# Glenmorangie Malaga Wood, Mac's Malts 6



## PaulMac (Jul 15, 2003)

Hi all,
Decided to go with something a little harder to find this time, but well worth it if ya can find it!

Glenmorangie limited edition 25 yr old Malaga wood finish, 750 ml, 43% by vol., unavailable in US as far as I know, I got mine shipped from Scotland for about $130 awhile back, who knows about now.

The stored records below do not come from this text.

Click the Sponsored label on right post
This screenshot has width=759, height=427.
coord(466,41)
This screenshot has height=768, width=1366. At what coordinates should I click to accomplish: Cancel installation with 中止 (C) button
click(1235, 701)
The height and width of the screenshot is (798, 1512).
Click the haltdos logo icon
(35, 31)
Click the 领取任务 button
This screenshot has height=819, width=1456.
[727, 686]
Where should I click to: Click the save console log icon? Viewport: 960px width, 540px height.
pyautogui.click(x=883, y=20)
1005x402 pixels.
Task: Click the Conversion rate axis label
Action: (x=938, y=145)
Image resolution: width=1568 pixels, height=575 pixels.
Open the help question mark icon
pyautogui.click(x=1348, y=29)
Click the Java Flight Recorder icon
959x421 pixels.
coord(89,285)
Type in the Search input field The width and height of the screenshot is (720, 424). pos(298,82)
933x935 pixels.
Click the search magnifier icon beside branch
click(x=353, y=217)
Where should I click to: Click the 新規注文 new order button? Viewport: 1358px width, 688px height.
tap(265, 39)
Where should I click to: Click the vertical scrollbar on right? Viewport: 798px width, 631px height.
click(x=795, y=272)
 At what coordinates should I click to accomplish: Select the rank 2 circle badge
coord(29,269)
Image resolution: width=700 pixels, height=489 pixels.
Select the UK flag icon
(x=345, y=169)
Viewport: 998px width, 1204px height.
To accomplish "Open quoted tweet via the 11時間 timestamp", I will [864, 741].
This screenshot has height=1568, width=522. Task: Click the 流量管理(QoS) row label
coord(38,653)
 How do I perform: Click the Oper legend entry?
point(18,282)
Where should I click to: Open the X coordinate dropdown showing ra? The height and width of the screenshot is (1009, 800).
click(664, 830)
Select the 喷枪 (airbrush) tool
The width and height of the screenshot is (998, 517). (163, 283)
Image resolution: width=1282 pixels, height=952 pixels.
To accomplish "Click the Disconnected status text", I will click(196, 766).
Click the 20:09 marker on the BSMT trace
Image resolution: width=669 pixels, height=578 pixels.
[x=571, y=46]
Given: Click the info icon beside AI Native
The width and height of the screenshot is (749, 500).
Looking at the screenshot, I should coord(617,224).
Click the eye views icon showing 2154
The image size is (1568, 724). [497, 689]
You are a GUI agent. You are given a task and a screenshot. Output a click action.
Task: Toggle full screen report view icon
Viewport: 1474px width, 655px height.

According to the label, this single malt has been matured in oak barrels for 25 years, including one year of finishing in Malaga wine butts previously filled with a rare sweet Malaga wine made from Moscatel grapes, one of Andalucia's famous dulce 'Vinos Generosos'

Color is a very rich gold, quite pleasing to the eye. The nose is simply amazing, very sweet and aromatic. Hints of syrup, Madeira and Marsala caress the nose, followed by ripe fruits and finishing with a rich coffee and chocolate aroma. Mouthfeel is very full bodied, and dare I say chewy  The taste is very rich with a nice beginning of chocolate dipped oranges, before a plethora of spices explode on your tongue, cinnamon and cloves, followed by a slight saltiness. The finish is LONG, very warming, with your tongue still tingly from the spices and coffee notes on the finish.

Again, this is truly a scotch that I know I can't describe how good it really is. there is nothing on the label saying how many bottles were made, but I think for most of the limited edition wood finishes, they tend to make 4000 bottles. In any case...this is a very deep and complex malt, and if ya find some available, and can afford it, I recommend picking it up.

Slainte!!

PaulMac


----------